▸ Consignes:
(a) D'après l'extrait sur l'urbanisme en Inde, près de quelles villes construit-on de nouveaux quartiers ?
(b) Dans l'extrait sur l'urbanisme en Inde, relevez tous les projets pour lesquels on acquiert des terrains urbains et ruraux.
(c) Reprenez l'extrait sur l'urbanisme en Inde à partir de sa dernière phrase et écrivez la suite.

▸ Extrait choisi:
Plusieurs interactions clés entre les pratiques formelles et informelles sont ici à l’oeuvre. D’une part, on constate la démolition de maisons rurales pour lesquelles on offre, ou non, une mince compensation en vue de construire à l’extérieur de Bangalore ou de Mumbai de nouveaux quartiers, développés et construits par des firmes immobilières et de constructions basées à Dubaï, Singapore ou aux États-Unis. D’autre part, le processus de privatisation des infrastructures progresse — « le dernier instrument du capital de spéculation étranger en Inde » (Goldman, 2011 : 571) — par le biais de fonds pour les infrastructures urbaines créés par des firmes comme Morgan Stanley, Goldman Sachs ou Citigroup. Il y a enfin les formes plus connues d’acquisition de terrains urbains et ruraux pour l’élargissement des routes, la construction de complexes immobiliers de luxe, l’extension du système de métro urbain, ou l’aménagement de zones franches d’exportation. Pour Goldman (2011), toutes ces pratiques d’urbanisme spéculatif impliquent la suspension de droits humains et civiques fondamentaux, produisant ainsi des changements qui fracturent le paysage métropolitain dans un enchevêtrement d’actions formelles et informelles de la part tant des États et du pouvoir judicaire par la suspension de règlements ou de lois, que des entreprises. Mais comment les formes de pouvoir dominant informelles et formelles, et l’économie politique en viennent-elles à acquérir cette capacité d’envahir sans cesse et de contrôler les « mondes vécus » urbains (urban lifeworlds) ? Et comment la vie urbaine peut-elle résister à leur emprise ? Cela m’amène à un deuxième maillage de pratiques informelles et formelles, celui de la composition urbaine.

▸ Jeu de données:

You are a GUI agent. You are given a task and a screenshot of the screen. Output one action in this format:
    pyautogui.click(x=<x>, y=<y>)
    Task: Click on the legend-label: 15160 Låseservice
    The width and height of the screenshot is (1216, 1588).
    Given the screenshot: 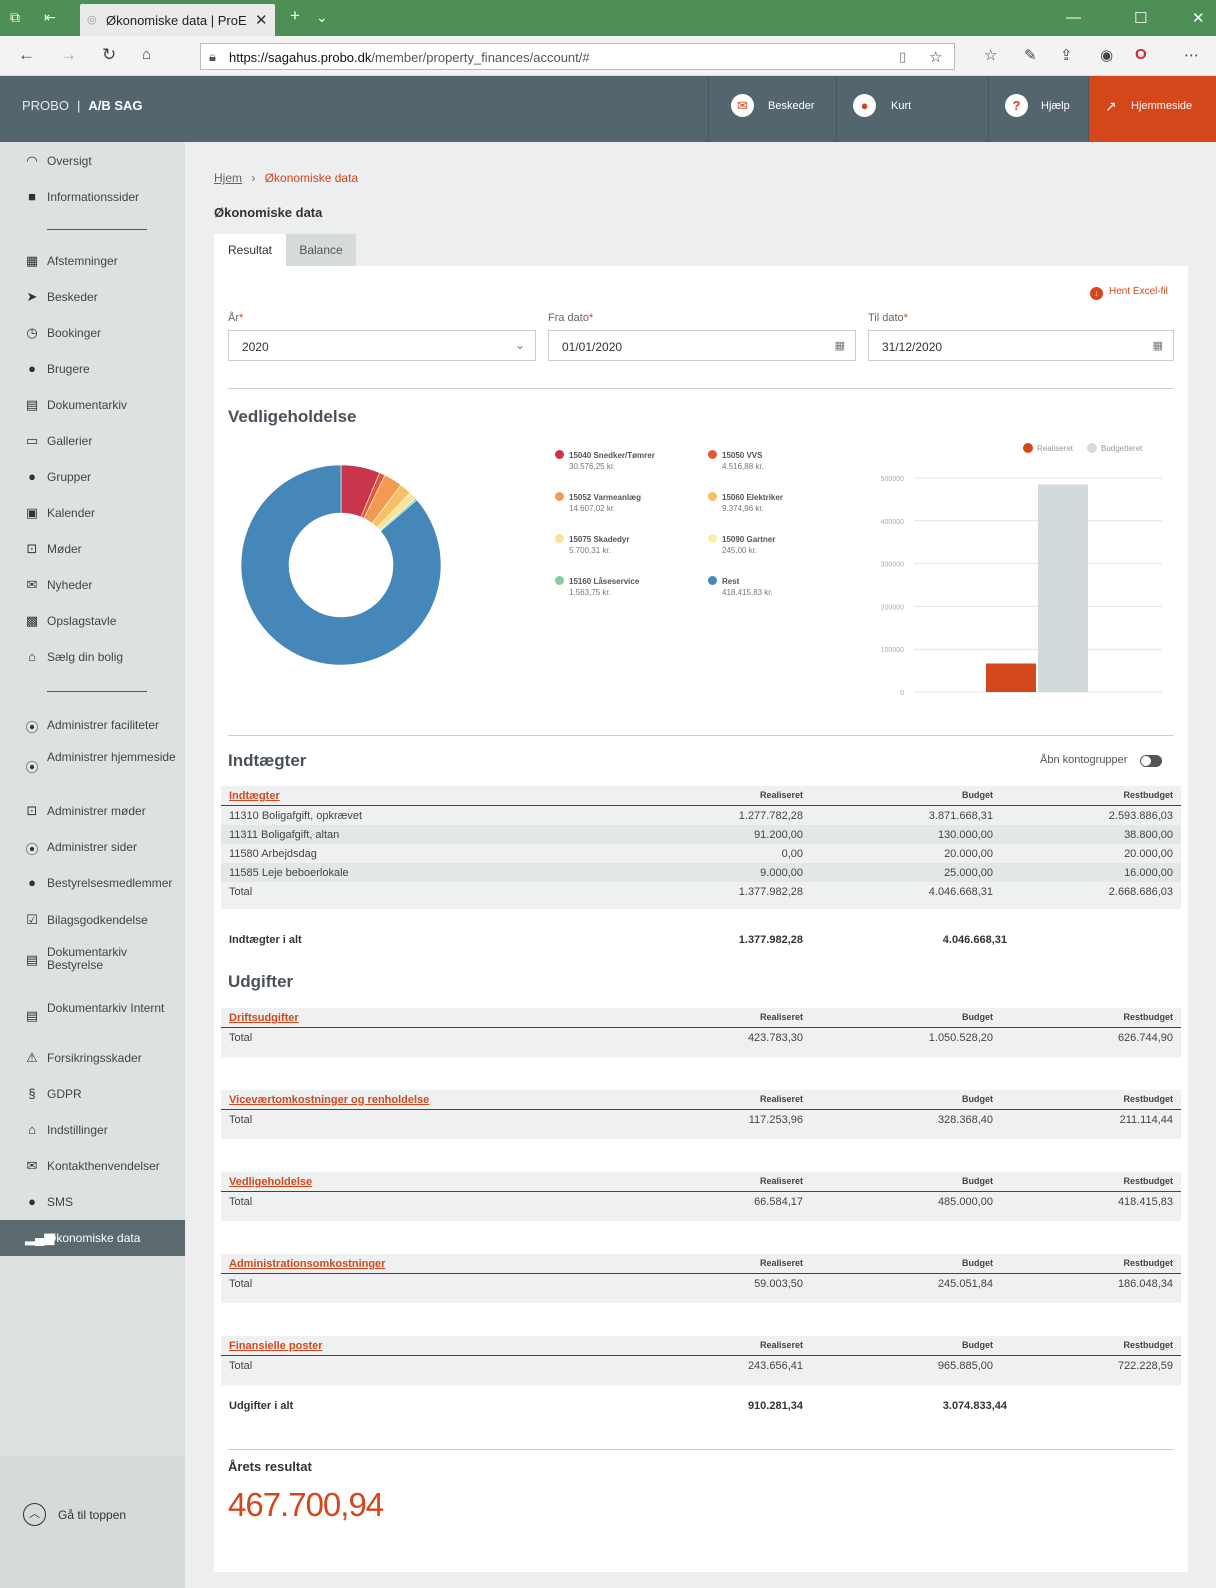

▸ Réponses:
(a) À l'extérieur de Bangalore ou de Mumbai.

(b)
- L'élargissement des routes
- La construction de complexes immobiliers de luxe
- L'extension du système de métro urbain
- L'aménagement de zones franches d'exportation

(c)
AbdouMaliq Simone (2005, 2008, 2010) a conceptualisé la vie urbaine par-delà les rubriques de l’inclusion/exclusion ou de la participation à la société civile, en faisant plutôt porter ses analyses sur ce que les gens font dans les environnements urbains. Il montre que les gens collaborent, s’appuient les uns sur les autres, remplissant les uns envers les autres les fonctions que devraient normalement remplir les infrastructures, certes de façon instable et temporaire, mais qui procurent pourtant à leur manière un certain degré de sécurité économique ou de création d’opportunités, de même qu’un certain sens d’identification à la ville. Ses travaux ont mis au jour des formes dynamiques d’architecture sociale qui sont souvent ignorés par les travaux académiques, telles que les rencontres économiques non institutionnelles entre migrants, les expériences de sociabilité au travers des échanges au marché, et l’importance des pratiques routinières, improvisées et quotidiennes créant des « marques gestuelles, contingentes, référentielles, évocatrices, plutôt que des mémoriaux ; des regards furtifs et des murmures échangés plutôt que des documents. » Pour Simone, ces relations contingentes constituent les composantes qui tissent et orientent la vie de quartier, une manière pour les habitants d’essayer d’anticiper et de faire face à l’inattendu (Simone, 2008 : 30).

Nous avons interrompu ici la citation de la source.